Why do pets arrive at GAWS? 
Most often animals come in as strays and are brought in by both the council and public. Sadly, some are surrendered, as their owners can no longer keep them. 
People surrender their pets for a variety of reasons, such as changes in relationships, residential property rules, health challenges and financial strains. We never refuse a pet, but encourage owners to first consider alternative options such as providing life enrichment toys, hiring a dog walker, taking your pet to a beach or park, seeing a vet or asking your new landlord if pets are accepted on a property.


What should someone consider before adopting a pet? 
They need to adopt a pet that will suit their lifestyle and budget, and try to make a commitment to do their best for their pet’s lifetime. Our adoption officers spend quality time getting to know each animal available for adoption. 

The information about their person-ality [and] the pet’s behaviour will provide 
the basis to finding a suitable home for our animal. Every animal is special in 
its own way, so it is crucial that we match an animal with a family that will 
be able to meet its unique physical and behavioural needs.
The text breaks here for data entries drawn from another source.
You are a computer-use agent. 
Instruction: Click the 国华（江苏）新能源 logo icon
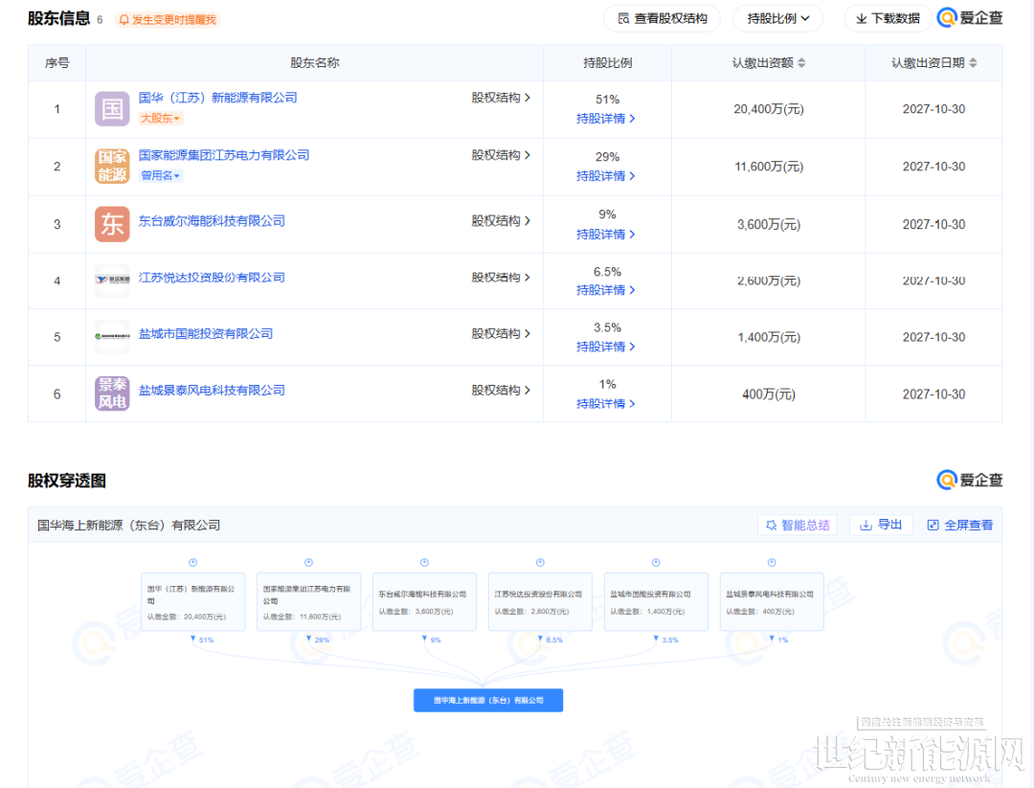[112, 109]
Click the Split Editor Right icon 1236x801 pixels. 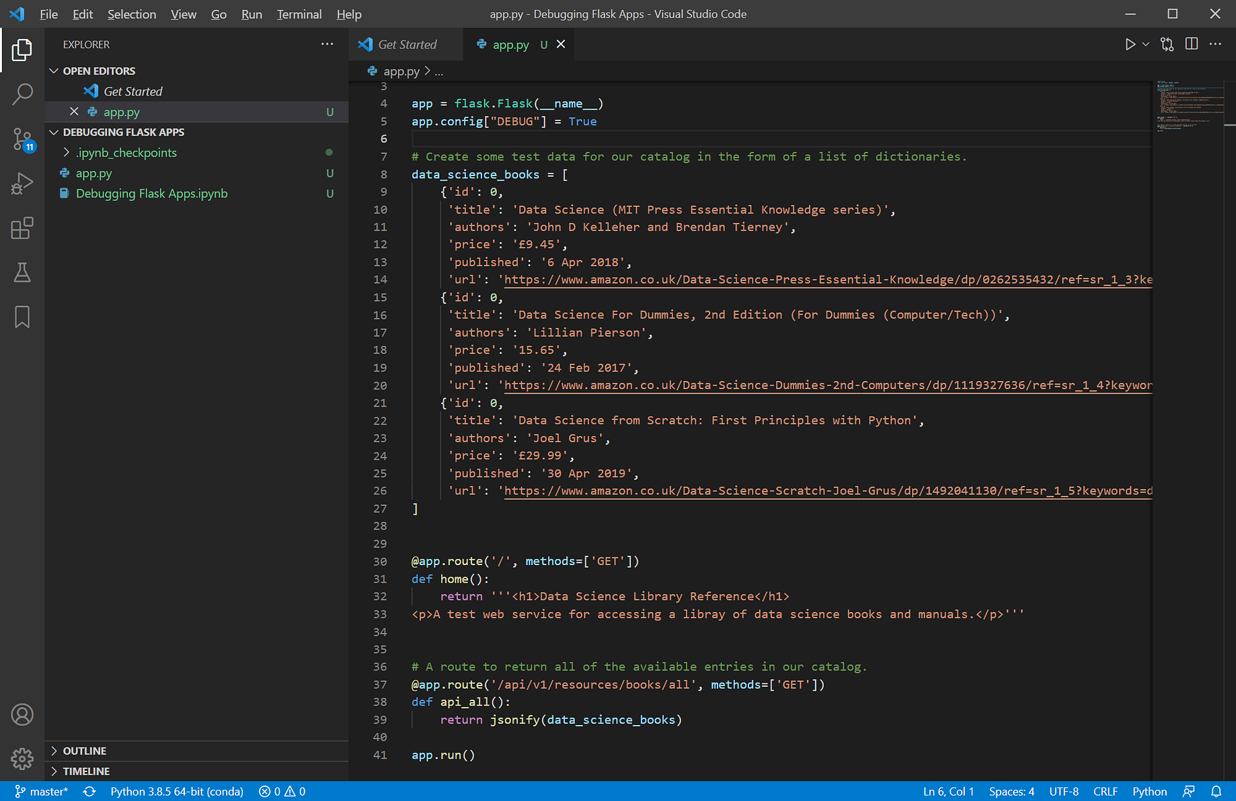[1191, 44]
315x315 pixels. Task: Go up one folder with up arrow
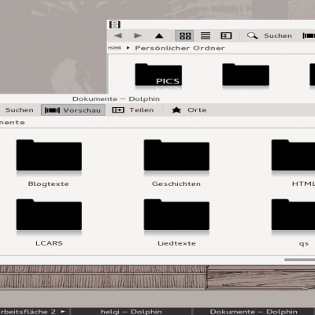point(159,35)
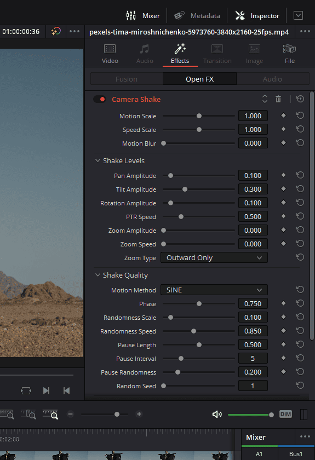Collapse the Shake Levels section
The height and width of the screenshot is (460, 315).
(x=98, y=160)
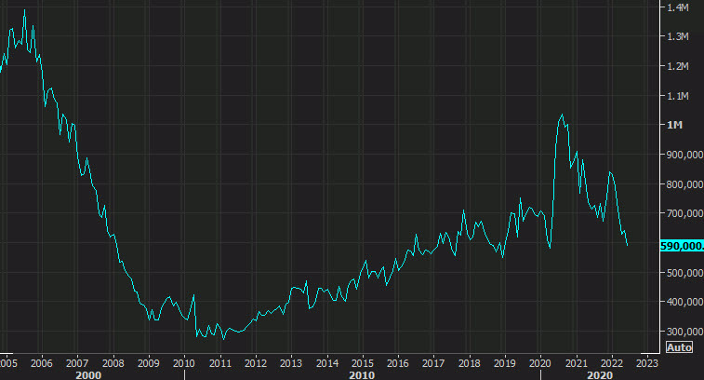Click the 590,000 current value tag
This screenshot has width=704, height=380.
680,246
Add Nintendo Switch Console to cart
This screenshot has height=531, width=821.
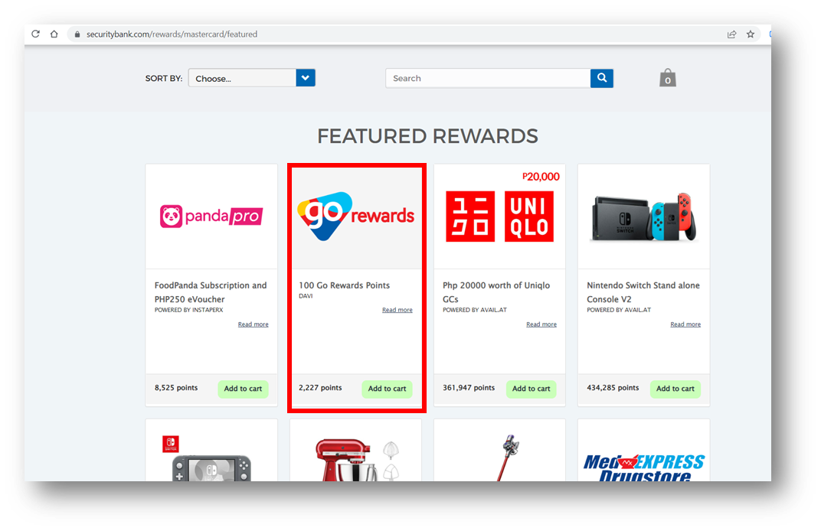tap(675, 389)
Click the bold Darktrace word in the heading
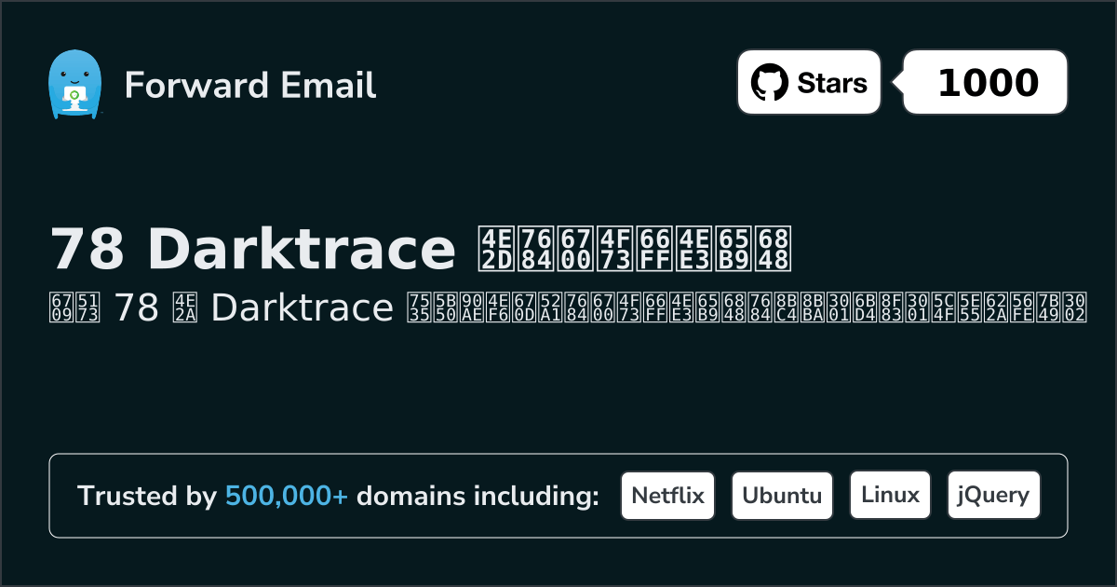The width and height of the screenshot is (1117, 587). [302, 248]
What is the benefit of adopting a pet from a shelter, rather than going through a pet shop? 
You are saving a life and making a lot of shelter workers very happy as we see our cherished animals go off to their new lives. Pets adopted from us are desexed, microchipped, vaccinated and have had worm and flea treatments. They are also matched to your family. 

Many of our animals are older kittens and adults of all ages, and these desperately need loving homes too. Many pet shops in our area now source their cats and rabbits from our shelter, so buying from these stores means you’re buying from us.


If someone is unable to adopt a pet, what’s the best way they can support their local animal shelter?
We can always use volunteers to help with all sorts of tasks, foster carers, fund-raisers, maintenance support, financial donors—the list is endless. 


What tips would you give to a pet owner? 
Microchips are a blessing but they only work if the owner’s details are up to date! Also, cats need to be locked up at night-time, but should also be contained on the owner’s property during the day. We have a booklet featuring cat fencing products and cat run designs that can help owners with this.